Now for the good stuff...
I met Rachael Snow in Mrs. Roger's kindergarten class. We have been best friends and partners in crime since that day, and let me just say that the only things that have changed about our relationship are that we now have substantially less "nappy" hair and have gotten much taller. I thought a lot about Rachael as I was walking through the Eastdale Mall two weeks ago looking reeeeeally creepy with a hang-up bag on my shoulder. When we were probably in kindergarten our guitar teacher, Mr. Back, used to carry around what I think was a hard guitar case (but at the time looked ginormous). Rachael and I would ALWAYS ask Mr. Back what was in the guitar case and he would always respond with something like "bad little children" and we would scream and run away. I felt like I was Mr. Back creepily strolling through the mall with bad little children in my hang-up bag. Really, I was carrying around the sample of my dress in search of a corset that would fit underneath. I needed one that would not make my life miserable trying to make sure the boning hit in the same place as the princess seams. I found the perfect one! It only has boning on the sides and has this crazy padding/"suck your gut in" magic in the front. Also, the back of the corset hit in exactly the place I need it to, so that was a huge blessing!
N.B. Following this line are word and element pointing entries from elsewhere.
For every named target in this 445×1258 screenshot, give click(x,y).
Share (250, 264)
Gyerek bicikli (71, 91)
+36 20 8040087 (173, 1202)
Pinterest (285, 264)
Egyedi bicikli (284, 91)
Next, I spent about two hours walking around JoAnn's Fabrics trying to decide what to use for interfacing. I went from picnic table utility fabric, to curtain lining, to linen suiting. I love the drape of the linen and thought the weight would be good for what I need. I also liked the fact that it's a natural fiber so it will breathe more than a plastic picnic table cloth. Then, I decided that was a terrible idea because of the wrinkle factor. So I decided to go with a medium-weight cotton twill. I'm pretty happy with it. It still wrinkles some, but we experimented with starch and called Momoe (my grandmother) for advice on whether we should buy the old school powdered starch and dip the fabric. Momoe helped us come to the decision that we were clearly over-thinking this and needed to stop creating problems and cut the dang fabric! Thanks, Moses...always a voice of reason. On a side note, Momoe informed me that she has purchased a statue of Moses parting the Red Sea (because my sister and I call her Moses and she has finally come to terms with the fact that we will never stop) and that it looks like he's doing the parting with his middle finger. I let her know that as soon as my dress is done I will work on outfitting Moses (the statue) for every holiday. I think he is in desperate need of a traditional kilt, and probably a matching bow tie.
In any case, we played around with the starch and the fabric is working perfectly as interfacing. Mom and I started cutting the silk and lace this week and putting things together! IT IS BEAUTIFUL. The most annoying part is that I have to take off a lot of the beading to be able to sew the seams. As I was about to cut the lace for the first time Sandy said, "The first cut is the deepest....isn't that a song?" Yes, Sandy it is.
We were really concerned that because the lace itself is only 30-something inches wide and the damask pattern naturally runs horizontally that piecing it together would be a nightmare, but it really hasn't been bad.If you can't tell we have a tendency to get ourselves all worked up over things that really aren't big deals. Although, when we hadn't decided whether to applique the lace seams or set them in with the silk we were getting a little scissor-happy... I thought Sandy was going to have a stroke when she saw the seam allowances. I told her to go have a glass of wine. I wound up deciding to applique small pieces on to the sides to fix that little snag.